Organising events has not always been such a hassle at Cardiff University. When Ron Prosor, Israeli ambassador to the UK, and former commander of the IDF’s artillery division, was invited to speak in April 2010, the university agreed to host the event with no cost to the organisers. How I am bigger ‘security threat’ than a former IDF commander, the same IDF who stand accused by the United Nations of committing “actions amounting to war crimes and possibly crimes against humanity” in Gaza, is beyond me.
This is hypocrisy of epic proportions, and an attack on legitimate freedom of speech. Universities should be home to political debate and discussion, not war propagandists. It’s a shame that the authorities at Cardiff University are failing to recognise that.
Nevertheless, I will be speaking in Cardiff on March 13th, university or no university. Everyone is welcome to come along, even Mr. Prosor if he wishes.
Leave a Reply
- Comment | Beyond Prevent: How to Really Defeat Violent Extremism
- Analysis | Borders are a weapon of racism and austerity, not a solution to either
- Comment | To Leave or Not to Leave the EU: A British Muslim Perspective
- Analysis | Billionaire Republicans and Professional Islamophobes: The Pro-Israel lobby in Brussels
- Analysis | Their Violence, Our Values: A History of European Responses to Political Dissent
More In Politics
- Analysis | Burning Down the House: The Danger of Normalising Trump’s Fascism
- Comment | Anti-Imperialism: A Short Guide in 7 Steps
- Comment | Growing international recognition of Western Sahara offers new hope for Africa’s Last Colony
- Politics | “We are the lions, Mr.

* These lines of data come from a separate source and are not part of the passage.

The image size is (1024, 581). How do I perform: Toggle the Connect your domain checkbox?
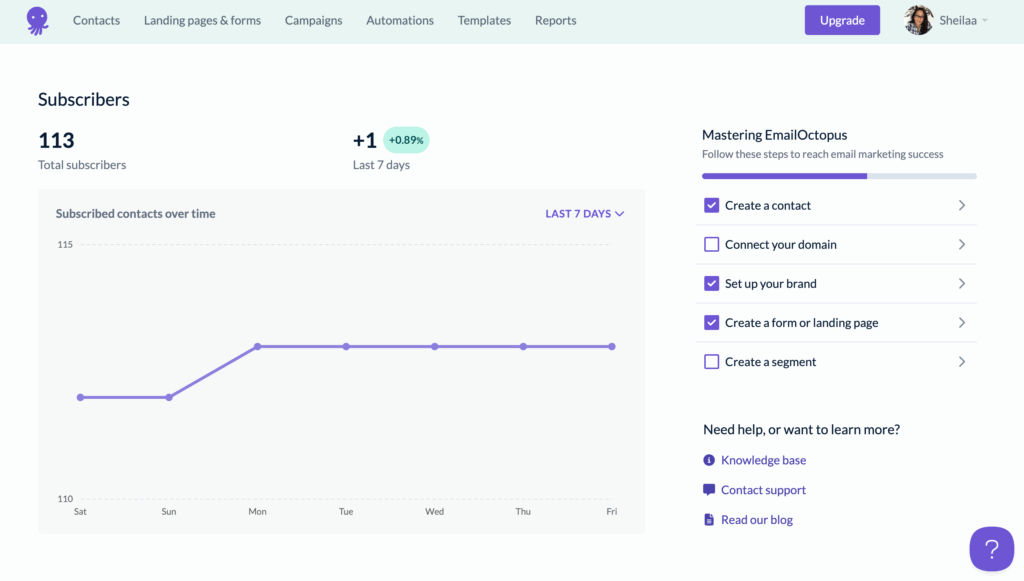click(x=712, y=245)
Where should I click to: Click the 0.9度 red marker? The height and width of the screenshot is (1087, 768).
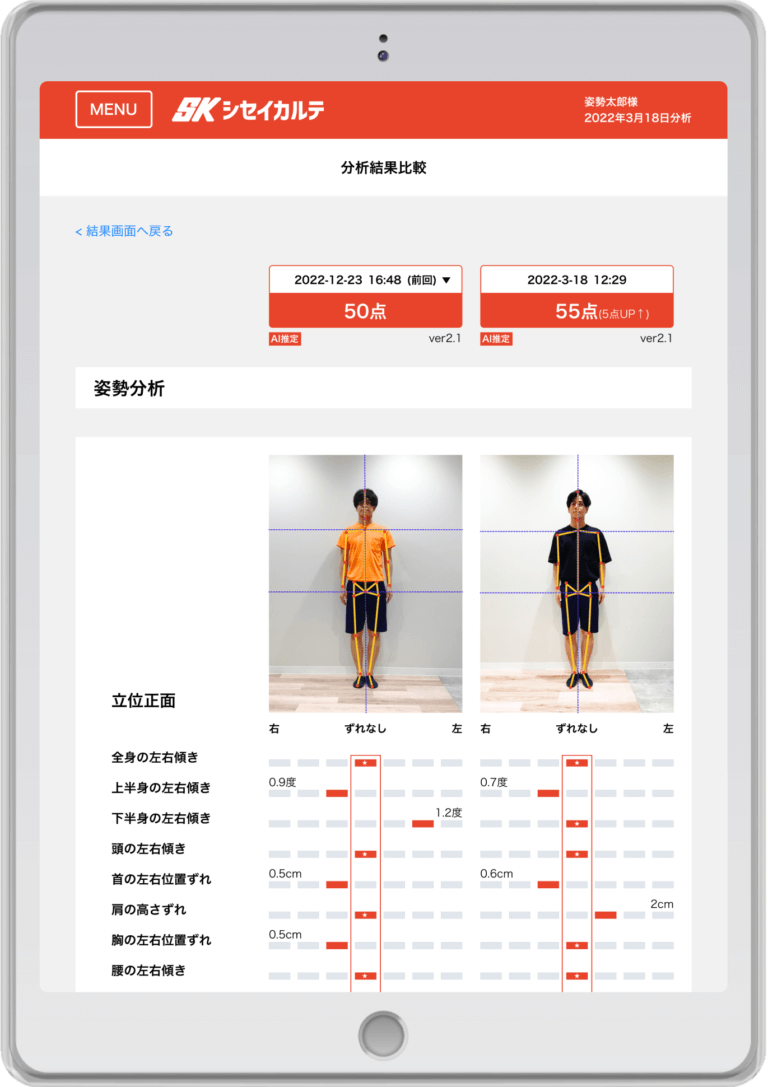tap(337, 793)
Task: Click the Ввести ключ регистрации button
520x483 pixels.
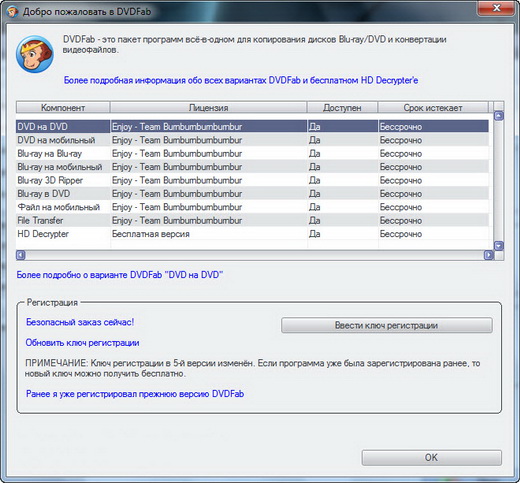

Manager”: Revisiting the Great Grunwick Strike
- Comment | The Government’s Extremism Bill will do little to prevent extremism and much to undermine democracy and civil liberties
More In Features
- Special Report | “The world has a responsibility to get this blockade on Gaza lifted”: Women’s Boat to Gaza illegally detained by Israel
- Special Report | Does the Prevent strategy have any credibility left?
- Special Report | “Solidarity is being criminalised”: Anger as Greek police raids refugee housing squats and camps
- Special Report | Miracles and Mirages: Greed and corruption have created a doping epidemic in Sport
- Special Report | From Women Refugees to International Students: The State’s War on Migrants
More In Profiles
More In Arts & Culture
- Books | Review | Corbyn: The Strange Rebirth of Radical Politics
- Film | Review | The Journey from Syria: “I wish we could have this life in our country”
- Film | Review | Batman v Superman: Dawn of Nihilism and Mansplaining
- Books | Review | ‘Burning Country: Syrians in Revolution and War’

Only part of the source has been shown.